I have some large csv files (1.5gb each) where I need to replace specific values. The method I'm currently using is terribly slow and I'm fairly certain that there should be a way to speed this up but I'm just not experienced enough to know what I should be doing. This is my first post and I tried searching through to find something relevant but didn't come across anything. Any help would be appreciated.

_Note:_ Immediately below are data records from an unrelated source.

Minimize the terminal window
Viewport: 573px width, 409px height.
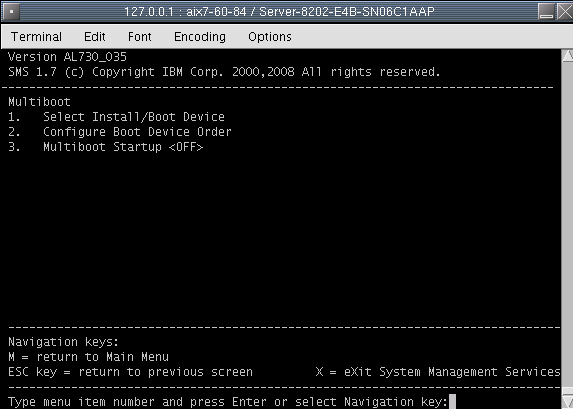pyautogui.click(x=546, y=12)
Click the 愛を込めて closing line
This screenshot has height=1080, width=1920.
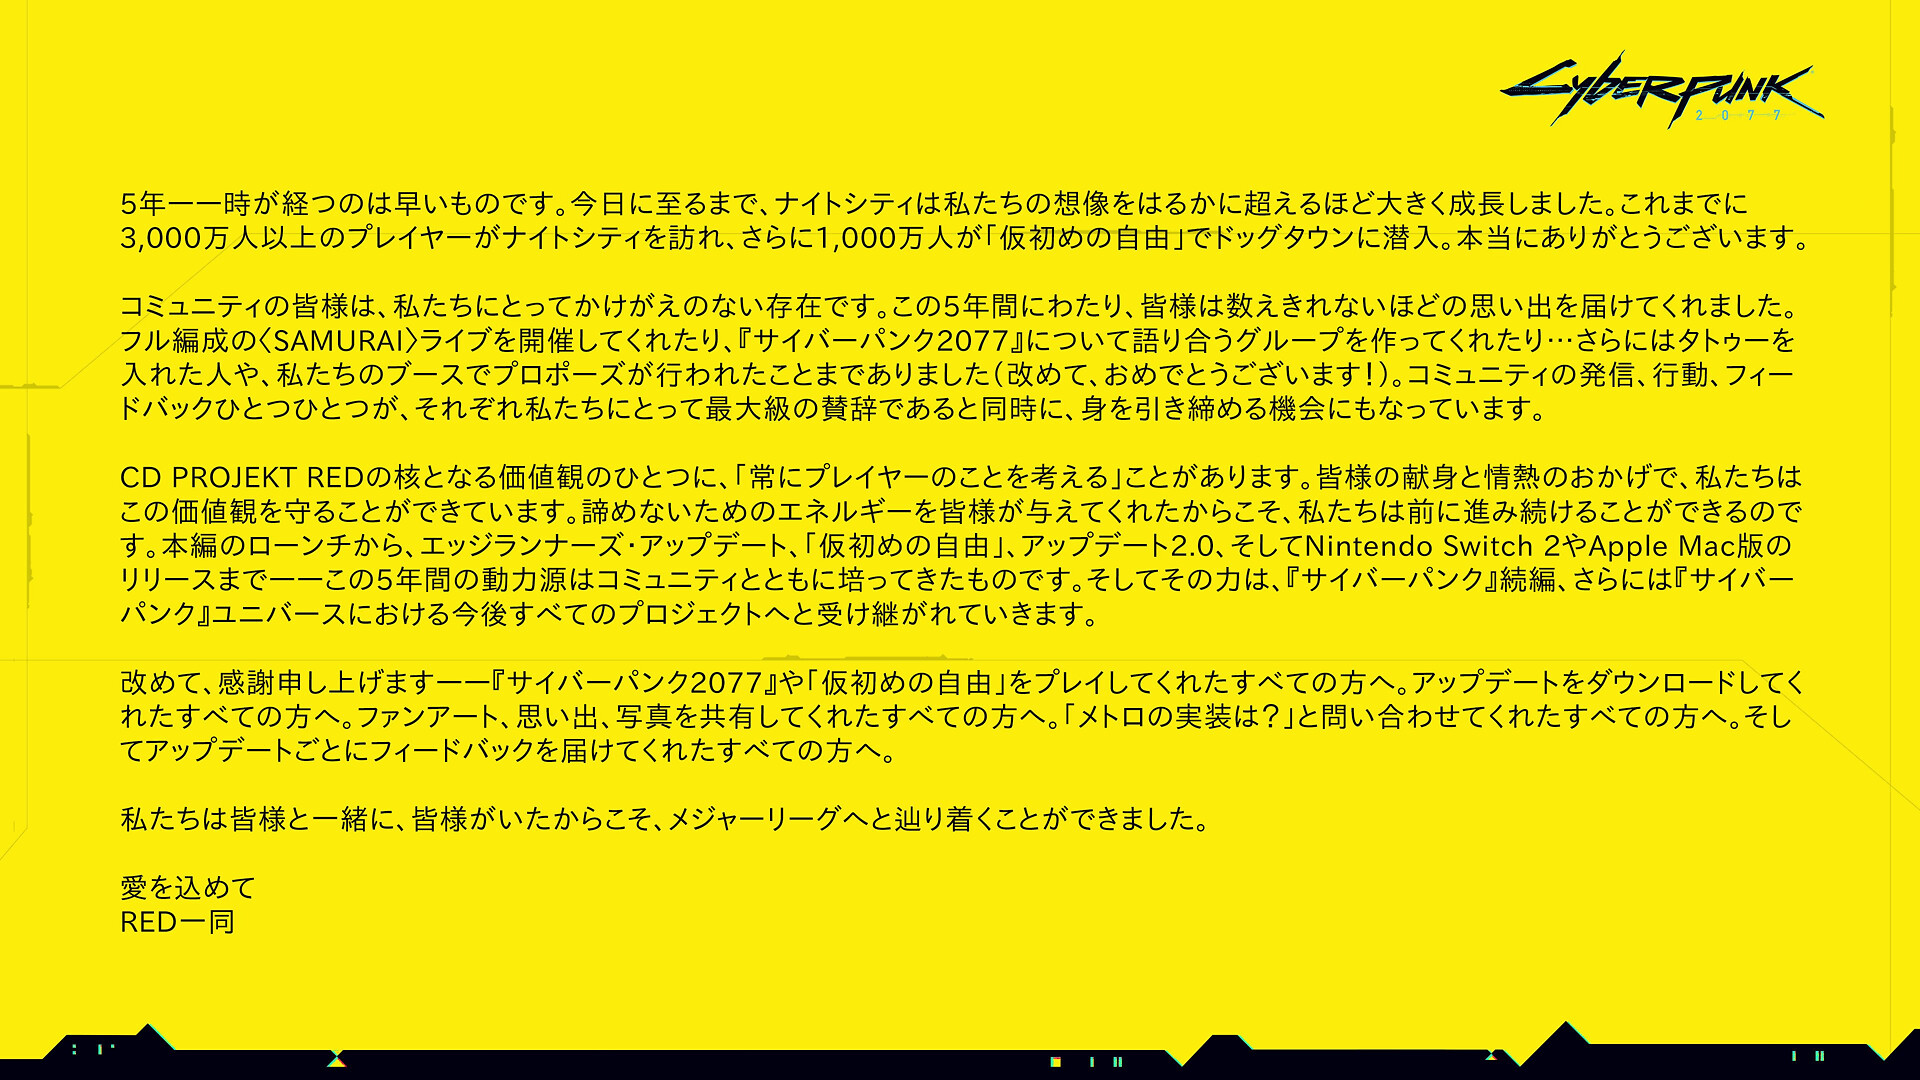pos(188,887)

My other thought would be to break the file into chunks so that I can read the entire thing into memory, do all of the replacements there and then output to a consolidated file. I tried this but the way I did it actually ended up seeming slower than my current method.
Sub Main()
Dim fName As String = "2009.csv"
Dim wrtFile As String = "2009.1.csv"
Dim lRead
Dim lwrite As String
Dim strRead As New System.IO.StreamReader(fName)
Dim strWrite As New System.IO.StreamWriter(wrtFile)
Dim bulkWrite As String
bulkWrite = ""
Do While strRead.Peek <> -1
lRead = Split(strRead.ReadLine(), ",")
If lRead(9) = "5MM+" Then lRead(9) = "5000000"
If lRead(9) = "1MM+" Then lRead(9) = "1000000"
lwrite = ""
For i = LBound(lRead) To UBound(lRead)
lwrite = lwrite & lRead(i) & ","
End Sub
You are splitting and the combining, which can take some time.
Why not just read the line of text. Then replace any occurance of "5MM+" and "1MM+" with the approiate value and then write the line.
Do While ...
s = strRead.ReadLine();
s = s.Replace("5MM+", "5000000")
s = s.Replace("1MM+", "1000000")